What to do:
Repeat the rows verbatim, from the line containing "At what coordinates" through the end of the rows, leaving out the pictures.

Given entries:
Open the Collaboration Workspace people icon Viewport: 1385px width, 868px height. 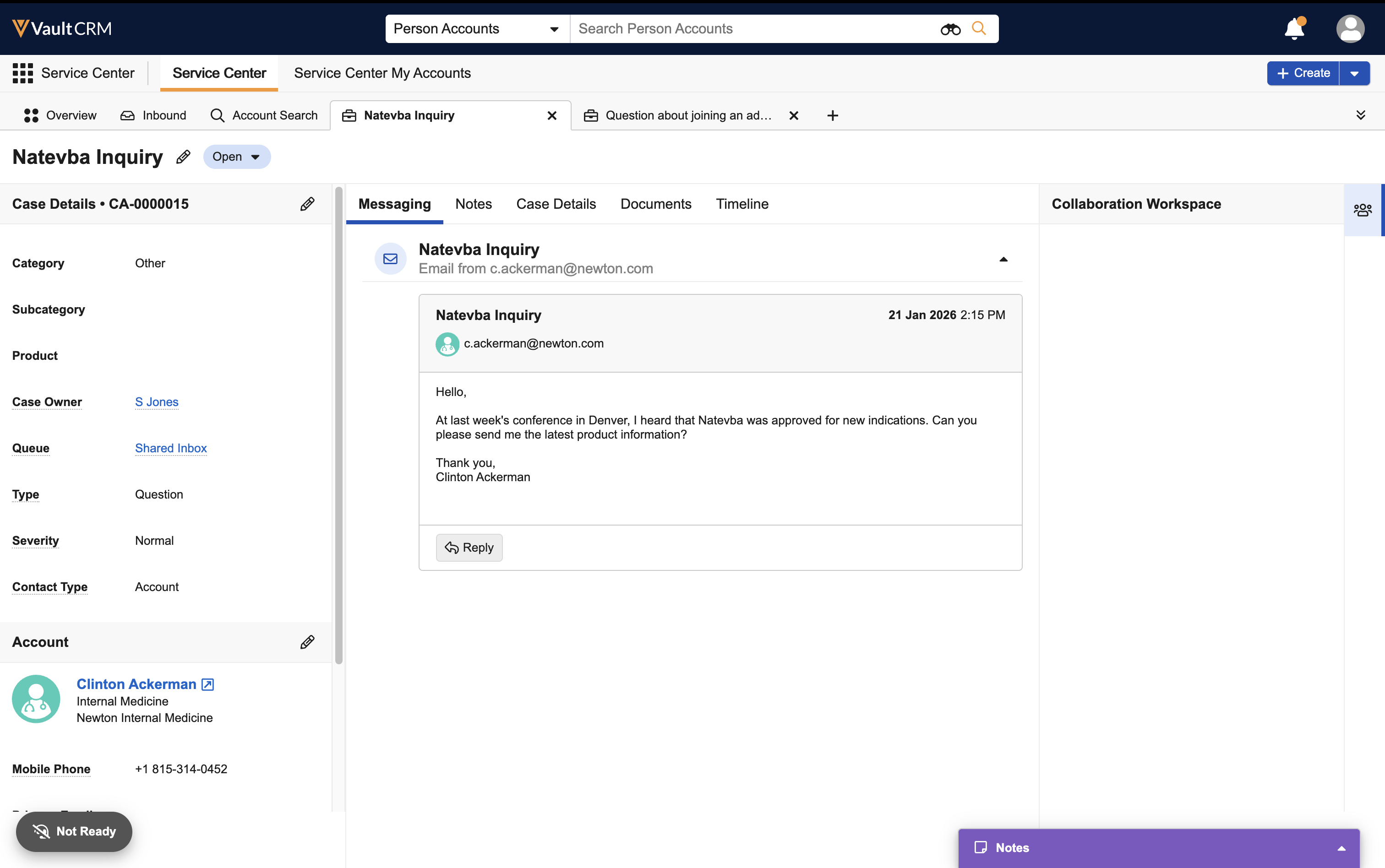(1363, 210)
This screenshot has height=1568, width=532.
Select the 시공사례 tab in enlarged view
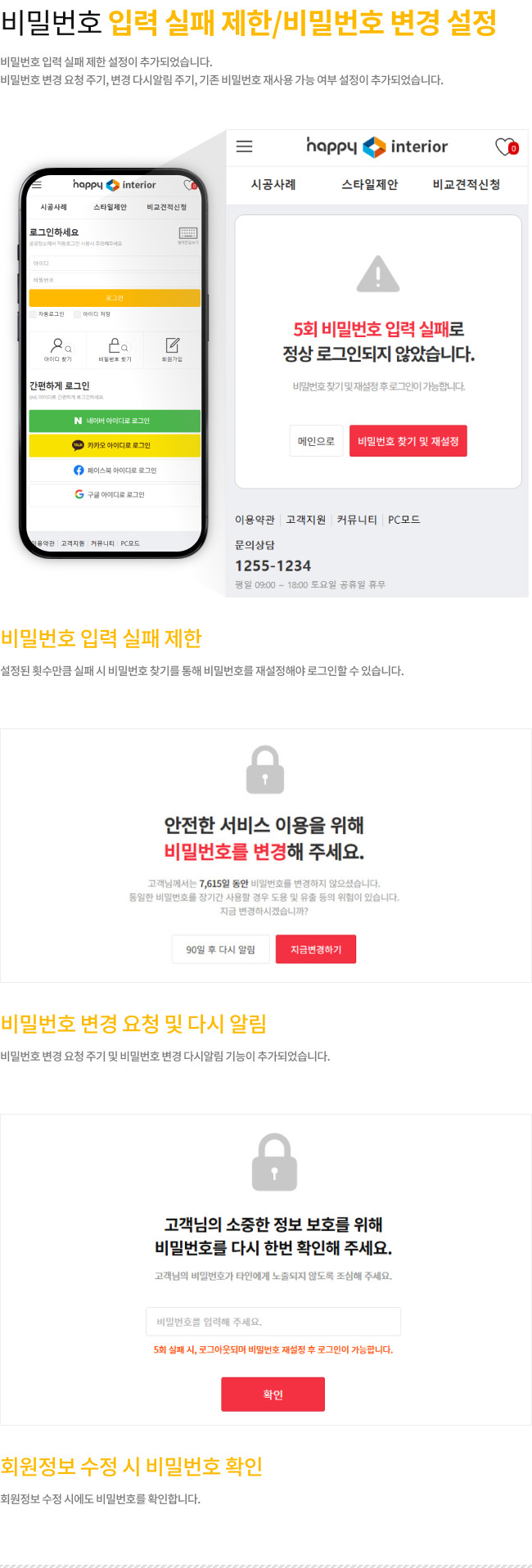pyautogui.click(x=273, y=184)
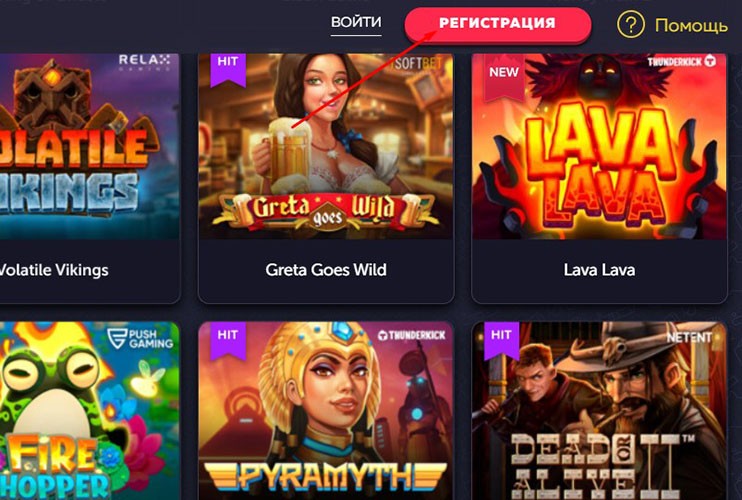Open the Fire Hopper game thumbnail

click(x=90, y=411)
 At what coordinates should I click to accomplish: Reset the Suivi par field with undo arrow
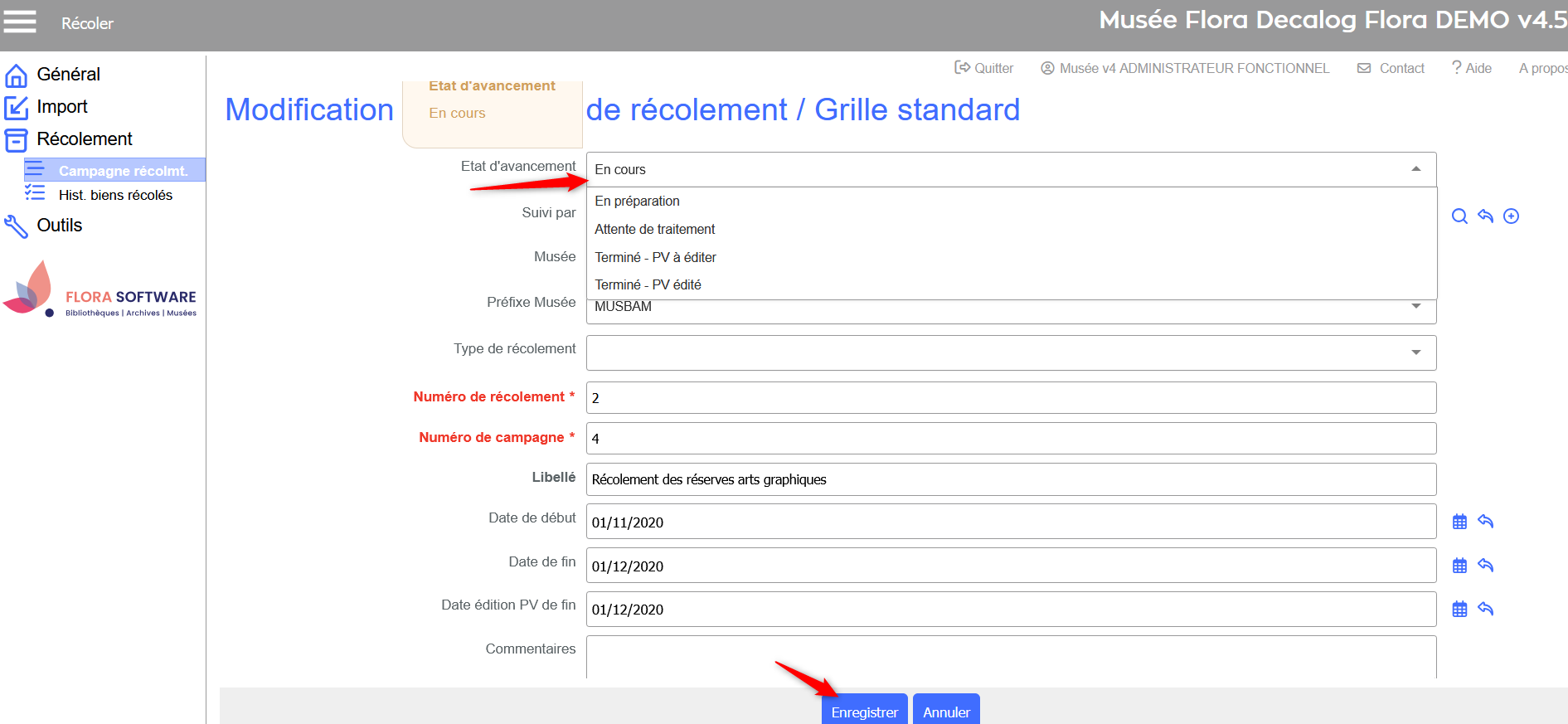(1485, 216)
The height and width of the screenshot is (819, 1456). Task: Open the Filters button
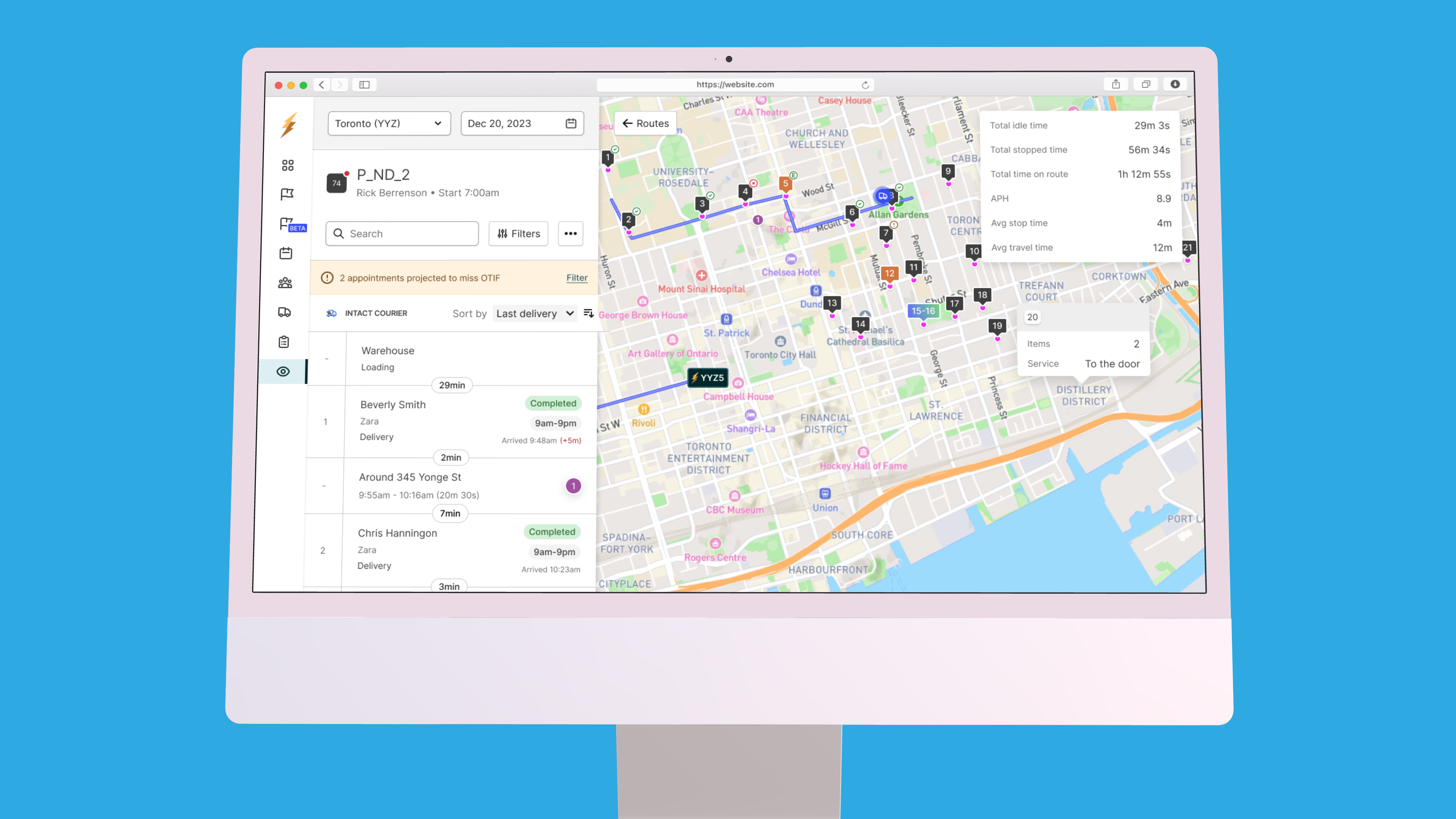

Task response:
 At what coordinates should I click to accomplish: Reset the Suivi par field with undo arrow
(1485, 216)
The height and width of the screenshot is (819, 1456). Task: Open the Filters button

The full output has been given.